Is Masonry a form of labor? Sure, but it should be a labor of love not something you dread. If it's a hassle then why bother? When four or five members are carrying the weight of a lodge, that's a problem. Lets be honest here, a lodge may have 150 'members' but only about eight to fifteen, maybe twenty, show up regularly and rarely overlapping which leaves you with about eight to twelve consistently at meetings. Of those only about three to five are pulling most of the weight with ritual, trustees issues, and admin issues. That's a recipe for disaster. We have to make it more enjoyable, whatever that entails, or people won't even bother. It doesn't sell itself like it used to.

EDIT: Let me be so bold as to say 50K to 150K would actually be the sweet spot perhaps based on a much lower amount of lodges.


----------



## coachn (Dec 5, 2018)

Price's Law ~ Half the Work is done by the square root of the total number involved. 

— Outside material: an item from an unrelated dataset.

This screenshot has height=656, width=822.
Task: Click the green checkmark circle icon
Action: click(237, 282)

Unless you're a Lodge, then all the work is done by the square root of all the members.

 1 : 1
4 : 2
9 : 3
16 : 4
25 : 5
36 : 6
49 : 7
64 : 8
81 : 9
100 : 10
121 : 11
144 : 12
169 : 13
196 : 14
225 : 15
256 : 16

Does your membership participation defy this Law?


----------



## CLewey44 (Dec 5, 2018)

coachn said:


> Price's Law ~ Half the Work is done by the square root of the total number involved.
> 
> Unless you're a Lodge, then all the work is done by the square root of all the members.
> 
> ...



Lol, not at all. However, I'd venture to say that about 100% of the work is done by the square root of all the members.


----------



## coachn (Dec 5, 2018)

CLewey44 said:


> Lol, not at all. However, I'd venture to say that about 100% of the work is done by the square root of all the members.

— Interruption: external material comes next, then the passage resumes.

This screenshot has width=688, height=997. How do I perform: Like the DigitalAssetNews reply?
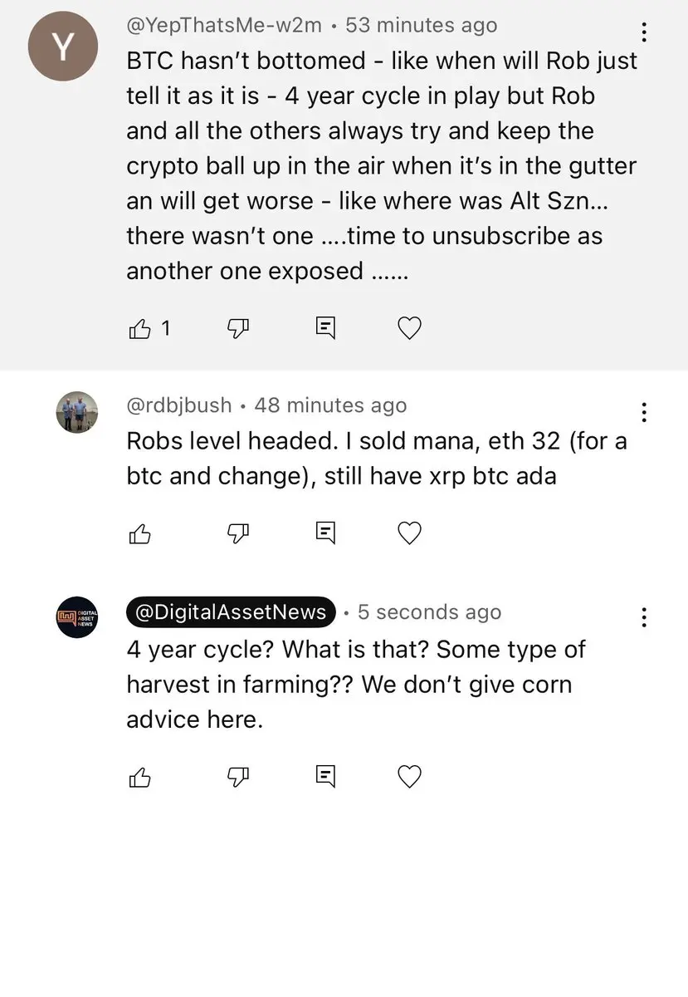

Reread starting at "unless..."


----------



## CLewey44 (Dec 5, 2018)

coachn said:


> Reread starting at "unless..."


Ah yes I see what you mean there.


----------



## coachn (Dec 5, 2018)

CLewey44 said:


> Ah yes I see what you mean there.


Spot on Bro.!


----------



## hanzosbm (Dec 5, 2018)

CLewey44 said:


> Lets just all be honest, the form of Masonry we have for the most part nowadays is not going to work. The idea of 'the more the merrier' is failing. When we get down to about 100K to maaaaybe 400K members we'll actually be at a sustainable level. It'll mean higher dues but better quality to put it simply. Get rid of these small lodges that are hanging by a thread that can barely get enough people showing up to open on all three degrees much less perform a degree for a new member.  They are mostly hopeless. Every metro area should only have 2 or 3 lodges at most, big towns maybe 1 or 2 and areas that fall into that less than 100K people should at best have one lodge in the entire area, not 9 lodges.
> 
> Example, Rochester NY area has had upwards of ten lodges in the metro area and only one or two are really thriving where at least 20 or so members show up regularly. Since I've lived here the last two years at least three maybe even four lodges have closed and several others barely hanging by a thread. The formula that is being used right now is not working. It's time to condense and concentrate efforts into fewer lodges. This will decrease burn out, increase camaraderie and make for a more enjoyable experience. This includes PHA in my opinion.
> 
> ...



I agree, with one exception.  I am not opposed to small lodges assuming that there are enough people to spread the work across.  My lodge has around 7 active brothers who carry the weight.  We have simplified things to the point of not needing committees (with the exception of investigation and a few ad hoc ones for charity, etc).  This is difficult on those 7 of us.  That being said, if we had 15 solid guys who were there for every meeting, all knew all of the ritual, and were all willing to help out, we would be very happy.  To my mind, the ideal would be around 40-50 of these types of men.  Small enough to know everyone well, but big enough to spread the work out. 
Then again, I'm fairly introverted, so for others, a large lodge with 200 active guys might be ideal.  I just personally see a place for both.


----------



## Bloke (Dec 14, 2018)

coachn said:


> Price's Law ~ Half the Work is done by the square root of the total number involved.
> 
> Unless you're a Lodge, then all the work is done by the square root of all the members.
> 
> ...


I would say the real workers in the lodge is generally a smaller group that the square root of the total membership.


----------